• [Задание]: Оформите все строки записей в виде таблицы Markdown со столбцами «Номер» и «Строка», пустые строки не включайте.

++++ Данные для обработки ++++

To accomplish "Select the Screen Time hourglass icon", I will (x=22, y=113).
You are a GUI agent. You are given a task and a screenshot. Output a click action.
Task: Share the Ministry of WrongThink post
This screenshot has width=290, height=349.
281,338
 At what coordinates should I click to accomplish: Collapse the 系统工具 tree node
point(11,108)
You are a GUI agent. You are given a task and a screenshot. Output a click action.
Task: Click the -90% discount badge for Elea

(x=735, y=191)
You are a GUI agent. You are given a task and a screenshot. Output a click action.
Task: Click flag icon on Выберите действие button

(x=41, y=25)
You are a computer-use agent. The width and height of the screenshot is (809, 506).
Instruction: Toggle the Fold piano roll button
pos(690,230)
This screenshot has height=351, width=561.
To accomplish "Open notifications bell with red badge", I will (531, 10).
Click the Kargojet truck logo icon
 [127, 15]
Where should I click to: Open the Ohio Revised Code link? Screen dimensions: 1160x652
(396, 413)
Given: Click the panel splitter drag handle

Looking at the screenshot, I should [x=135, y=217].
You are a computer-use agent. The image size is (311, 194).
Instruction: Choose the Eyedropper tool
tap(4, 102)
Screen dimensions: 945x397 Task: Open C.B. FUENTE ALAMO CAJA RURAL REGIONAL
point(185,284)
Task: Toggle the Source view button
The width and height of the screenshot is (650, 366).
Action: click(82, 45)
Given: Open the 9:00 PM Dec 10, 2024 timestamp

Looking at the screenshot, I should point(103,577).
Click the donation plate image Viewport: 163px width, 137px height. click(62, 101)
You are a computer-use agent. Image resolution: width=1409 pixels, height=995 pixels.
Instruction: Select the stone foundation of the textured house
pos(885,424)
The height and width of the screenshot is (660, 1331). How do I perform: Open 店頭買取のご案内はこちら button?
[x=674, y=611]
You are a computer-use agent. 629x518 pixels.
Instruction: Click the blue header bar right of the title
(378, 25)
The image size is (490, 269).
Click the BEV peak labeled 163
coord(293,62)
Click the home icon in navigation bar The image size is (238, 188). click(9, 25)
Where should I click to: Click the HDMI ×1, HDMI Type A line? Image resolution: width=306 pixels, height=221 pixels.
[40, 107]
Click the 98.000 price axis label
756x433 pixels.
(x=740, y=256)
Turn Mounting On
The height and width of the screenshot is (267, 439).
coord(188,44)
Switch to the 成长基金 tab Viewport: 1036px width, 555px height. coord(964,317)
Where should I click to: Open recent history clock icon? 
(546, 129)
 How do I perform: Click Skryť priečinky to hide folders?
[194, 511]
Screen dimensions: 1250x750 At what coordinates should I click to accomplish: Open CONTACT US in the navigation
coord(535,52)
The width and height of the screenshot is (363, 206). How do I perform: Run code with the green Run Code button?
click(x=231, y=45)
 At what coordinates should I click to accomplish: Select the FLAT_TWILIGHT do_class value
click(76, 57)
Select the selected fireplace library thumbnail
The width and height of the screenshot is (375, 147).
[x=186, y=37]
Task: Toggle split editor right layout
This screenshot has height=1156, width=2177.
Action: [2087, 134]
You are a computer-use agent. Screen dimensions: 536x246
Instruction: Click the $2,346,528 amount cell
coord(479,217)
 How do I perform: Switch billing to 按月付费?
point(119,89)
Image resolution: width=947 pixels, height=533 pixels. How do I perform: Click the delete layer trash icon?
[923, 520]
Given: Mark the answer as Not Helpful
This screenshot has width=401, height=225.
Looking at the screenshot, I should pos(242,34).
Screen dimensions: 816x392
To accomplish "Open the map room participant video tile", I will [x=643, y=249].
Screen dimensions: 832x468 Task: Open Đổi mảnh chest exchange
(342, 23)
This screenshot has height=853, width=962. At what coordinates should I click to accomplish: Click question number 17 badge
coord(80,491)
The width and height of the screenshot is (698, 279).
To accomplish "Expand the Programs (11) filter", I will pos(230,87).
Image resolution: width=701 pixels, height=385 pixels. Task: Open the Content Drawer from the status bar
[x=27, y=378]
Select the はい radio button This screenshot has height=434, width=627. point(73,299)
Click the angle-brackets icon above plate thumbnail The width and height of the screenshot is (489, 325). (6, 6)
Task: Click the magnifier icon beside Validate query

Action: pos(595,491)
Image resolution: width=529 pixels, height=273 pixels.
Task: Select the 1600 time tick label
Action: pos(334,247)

++++

• [Выполненное упражнение]:
| Номер | Строка |
|---|---|
| 1 | To accomplish "Select the Screen Time hourglass icon", I will (x=22, y=113). |
| 2 | You are a GUI agent. You are given a task and a screenshot. Output a click action. |
| 3 | Task: Share the Ministry of WrongThink post |
| 4 | This screenshot has width=290, height=349. |
| 5 | 281,338 |
| 6 |  At what coordinates should I click to accomplish: Collapse the 系统工具 tree node |
| 7 | point(11,108) |
| 8 | You are a GUI agent. You are given a task and a screenshot. Output a click action. |
| 9 | Task: Click the -90% discount badge for Elea |
| 10 | (x=735, y=191) |
| 11 | You are a GUI agent. You are given a task and a screenshot. Output a click action. |
| 12 | Task: Click flag icon on Выберите действие button |
| 13 | (x=41, y=25) |
| 14 | You are a computer-use agent. The width and height of the screenshot is (809, 506). |
| 15 | Instruction: Toggle the Fold piano roll button |
| 16 | pos(690,230) |
| 17 | This screenshot has height=351, width=561. |
| 18 | To accomplish "Open notifications bell with red badge", I will (531, 10). |
| 19 | Click the Kargojet truck logo icon |
| 20 |  [127, 15] |
| 21 | Where should I click to: Open the Ohio Revised Code link? Screen dimensions: 1160x652 |
| 22 | (396, 413) |
| 23 | Given: Click the panel splitter drag handle |
| 24 | Looking at the screenshot, I should [x=135, y=217]. |
| 25 | You are a computer-use agent. The image size is (311, 194). |
| 26 | Instruction: Choose the Eyedropper tool |
| 27 | tap(4, 102) |
| 28 | Screen dimensions: 945x397 Task: Open C.B. FUENTE ALAMO CAJA RURAL REGIONAL |
| 29 | point(185,284) |
| 30 | Task: Toggle the Source view button |
| 31 | The width and height of the screenshot is (650, 366). |
| 32 | Action: click(82, 45) |
| 33 | Given: Open the 9:00 PM Dec 10, 2024 timestamp |
| 34 | Looking at the screenshot, I should point(103,577). |
| 35 | Click the donation plate image Viewport: 163px width, 137px height. click(62, 101) |
| 36 | You are a computer-use agent. Image resolution: width=1409 pixels, height=995 pixels. |
| 37 | Instruction: Select the stone foundation of the textured house |
| 38 | pos(885,424) |
| 39 | The height and width of the screenshot is (660, 1331). How do I perform: Open 店頭買取のご案内はこちら button? |
| 40 | [x=674, y=611] |
| 41 | You are a computer-use agent. 629x518 pixels. |
| 42 | Instruction: Click the blue header bar right of the title |
| 43 | (378, 25) |
| 44 | The image size is (490, 269). |
| 45 | Click the BEV peak labeled 163 |
| 46 | coord(293,62) |
| 47 | Click the home icon in navigation bar The image size is (238, 188). click(9, 25) |
| 48 | Where should I click to: Click the HDMI ×1, HDMI Type A line? Image resolution: width=306 pixels, height=221 pixels. |
| 49 | [40, 107] |
| 50 | Click the 98.000 price axis label |
| 51 | 756x433 pixels. |
| 52 | (x=740, y=256) |
| 53 | Turn Mounting On |
| 54 | The height and width of the screenshot is (267, 439). |
| 55 | coord(188,44) |
| 56 | Switch to the 成长基金 tab Viewport: 1036px width, 555px height. coord(964,317) |
| 57 | Where should I click to: Open recent history clock icon?  |
| 58 | (546, 129) |
| 59 |  How do I perform: Click Skryť priečinky to hide folders? |
| 60 | [194, 511] |
| 61 | Screen dimensions: 1250x750 At what coordinates should I click to accomplish: Open CONTACT US in the navigation |
| 62 | coord(535,52) |
| 63 | The width and height of the screenshot is (363, 206). How do I perform: Run code with the green Run Code button? |
| 64 | click(x=231, y=45) |
| 65 |  At what coordinates should I click to accomplish: Select the FLAT_TWILIGHT do_class value |
| 66 | click(76, 57) |
| 67 | Select the selected fireplace library thumbnail |
| 68 | The width and height of the screenshot is (375, 147). |
| 69 | [x=186, y=37] |
| 70 | Task: Toggle split editor right layout |
| 71 | This screenshot has height=1156, width=2177. |
| 72 | Action: [2087, 134] |
| 73 | You are a computer-use agent. Screen dimensions: 536x246 |
| 74 | Instruction: Click the $2,346,528 amount cell |
| 75 | coord(479,217) |
| 76 |  How do I perform: Switch billing to 按月付费? |
| 77 | point(119,89) |
| 78 | Image resolution: width=947 pixels, height=533 pixels. How do I perform: Click the delete layer trash icon? |
| 79 | [923, 520] |
| 80 | Given: Mark the answer as Not Helpful |
| 81 | This screenshot has width=401, height=225. |
| 82 | Looking at the screenshot, I should pos(242,34). |
| 83 | Screen dimensions: 816x392 |
| 84 | To accomplish "Open the map room participant video tile", I will [x=643, y=249]. |
| 85 | Screen dimensions: 832x468 Task: Open Đổi mảnh chest exchange |
| 86 | (342, 23) |
| 87 | This screenshot has height=853, width=962. At what coordinates should I click to accomplish: Click question number 17 badge |
| 88 | coord(80,491) |
| 89 | The width and height of the screenshot is (698, 279). |
| 90 | To accomplish "Expand the Programs (11) filter", I will pos(230,87). |
| 91 | Image resolution: width=701 pixels, height=385 pixels. Task: Open the Content Drawer from the status bar |
| 92 | [x=27, y=378] |
| 93 | Select the はい radio button This screenshot has height=434, width=627. point(73,299) |
| 94 | Click the angle-brackets icon above plate thumbnail The width and height of the screenshot is (489, 325). (6, 6) |
| 95 | Task: Click the magnifier icon beside Validate query |
| 96 | Action: pos(595,491) |
| 97 | Image resolution: width=529 pixels, height=273 pixels. |
| 98 | Task: Select the 1600 time tick label |
| 99 | Action: pos(334,247) |